Problem to work on
Output the lines below, from the line containing "The height and" through the final line inclusive, as a JSON list of strings with one string per line and blank lines omitted. Leave the pictures out of the answer.

_ _ _ _ _

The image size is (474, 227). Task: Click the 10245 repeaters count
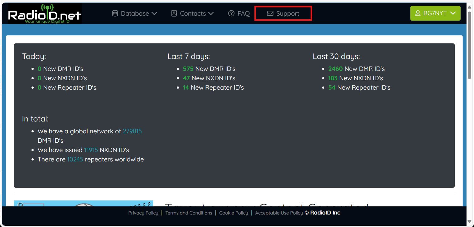click(75, 159)
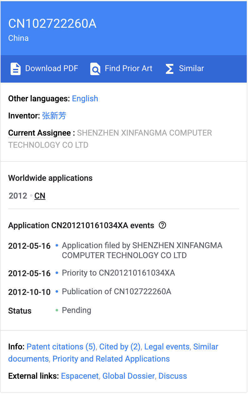Open the Espacenet external link
Screen dimensions: 248x394
(x=80, y=376)
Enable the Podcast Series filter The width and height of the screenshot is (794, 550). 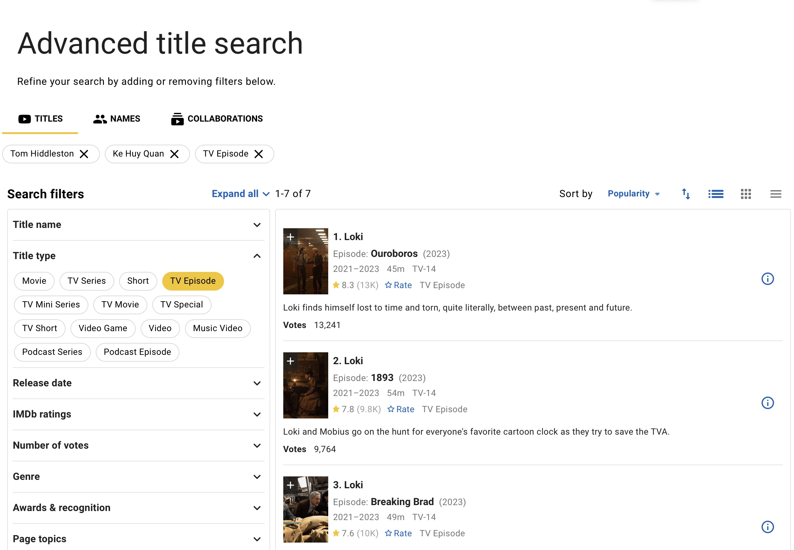tap(52, 352)
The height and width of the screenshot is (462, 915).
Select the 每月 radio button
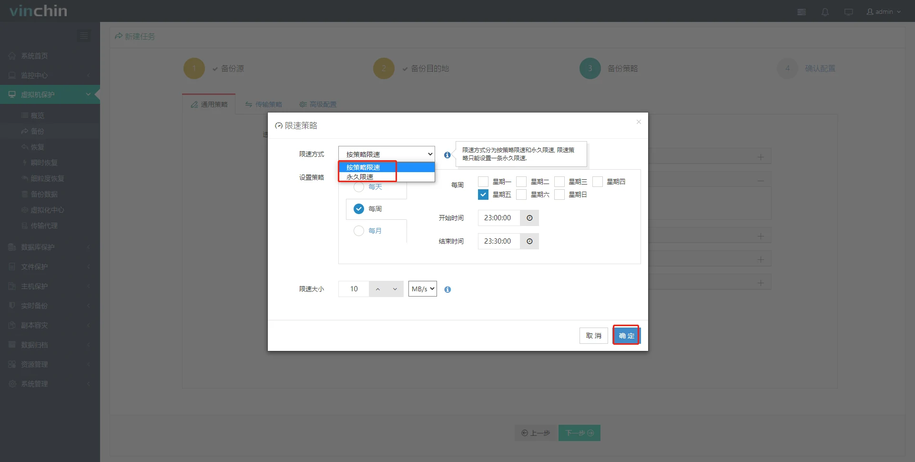pyautogui.click(x=358, y=231)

_ _ _ _ _

Expected output
[
  "The height and width of the screenshot is (462, 915).",
  "Select the 每月 radio button",
  "pyautogui.click(x=358, y=231)"
]